"Kobiety rządzą? Kobiety łączą" to prowadzony przez redaktorkę dziendobry.tvn.pl Berenikę Olesińską cykl o kobietach zaangażowanych w politykę. W pierwszej kolejności obrazowane są sylwetki 17 prezydentek miast, które uzyskały poparcie podczas wyborów samorządowych w 2024 roku. Odwiedzamy je w ich rodzinnych stronach i miejscach pracy. Tematy poruszane podczas rozmowy przed kamerą nie dotyczą stricte polityki, lecz nieco bardziej społecznych i prywatnych aspektów - łączenia urzędu z życiem rodzinnym, emocji związanych z wygraną i prowadzoną kampanią, pasji czy osobistych historii, które sprawiły, że bohaterki cyklu obrały taką drogę zawodową.

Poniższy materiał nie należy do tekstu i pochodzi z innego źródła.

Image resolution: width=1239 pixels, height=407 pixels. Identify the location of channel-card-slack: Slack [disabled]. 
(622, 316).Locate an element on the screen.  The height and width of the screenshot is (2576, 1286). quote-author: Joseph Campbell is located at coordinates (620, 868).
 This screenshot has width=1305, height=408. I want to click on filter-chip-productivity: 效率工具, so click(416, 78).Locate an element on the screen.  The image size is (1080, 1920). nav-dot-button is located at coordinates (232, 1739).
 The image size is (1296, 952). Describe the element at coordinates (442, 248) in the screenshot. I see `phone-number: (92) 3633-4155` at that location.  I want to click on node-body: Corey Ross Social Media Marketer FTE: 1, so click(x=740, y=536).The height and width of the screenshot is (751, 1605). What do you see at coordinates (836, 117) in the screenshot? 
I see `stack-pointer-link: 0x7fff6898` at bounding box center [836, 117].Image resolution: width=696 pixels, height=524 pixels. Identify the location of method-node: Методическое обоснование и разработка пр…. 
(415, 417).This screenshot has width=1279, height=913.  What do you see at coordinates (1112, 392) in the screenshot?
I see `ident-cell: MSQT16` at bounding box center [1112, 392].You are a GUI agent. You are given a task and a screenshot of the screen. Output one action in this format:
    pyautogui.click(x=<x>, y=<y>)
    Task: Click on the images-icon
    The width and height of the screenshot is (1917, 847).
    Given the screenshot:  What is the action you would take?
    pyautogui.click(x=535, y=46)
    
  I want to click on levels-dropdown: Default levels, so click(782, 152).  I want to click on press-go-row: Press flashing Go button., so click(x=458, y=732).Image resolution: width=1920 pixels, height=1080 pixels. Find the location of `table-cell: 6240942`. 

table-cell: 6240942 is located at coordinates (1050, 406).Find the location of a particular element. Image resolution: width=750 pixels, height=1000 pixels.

Ujawniono adres zamieszkania prezydentki Sopotu
Magdalena Czarzyńska-Jachim przez lata była rzeczniczką sopockiego urzędu, a następnie zastępczynią prezydenta Jacka Karnowskiego. Obowiązki włodarza miasta przejęła w grudniu 2023 roku (kilka tygodni po przejściu Karnowskiego do parlamentu) na mocy oficjalnego powołania przez premiera RP. W 2024 roku wystartowała w wyborach samorządowych, by zawalczyć o kontynuację prezydentury. Wygrała w pierwszej turze jako pierwsza w historii Sopotu kobieta na tym stanowisku. Zwycięstwo nie wymazało jednak z jej pamięci nieprzyjemnych chwil, których doświadczyła w trakcie politycznej batalii, gdy kontrkandydaci wytykali jej, że nie jest rodowitą sopocianką i że dopiero niedawno wyprowadziła się z położonego nieopodal Gdańska.
- W czasie kampanii zaczęto ujawniać w sposób trochę wręcz nienawistny moje [aktualne - przyp. red.] miejsce zamieszkania. (...) To nie był łatwy czas. To był trudny czas, ale największą siłę i wsparcie chyba wtedy odbierałam od mieszkańców - przekonuje bohaterka cyklu "Kobiety rządzą? Kobiety łączą".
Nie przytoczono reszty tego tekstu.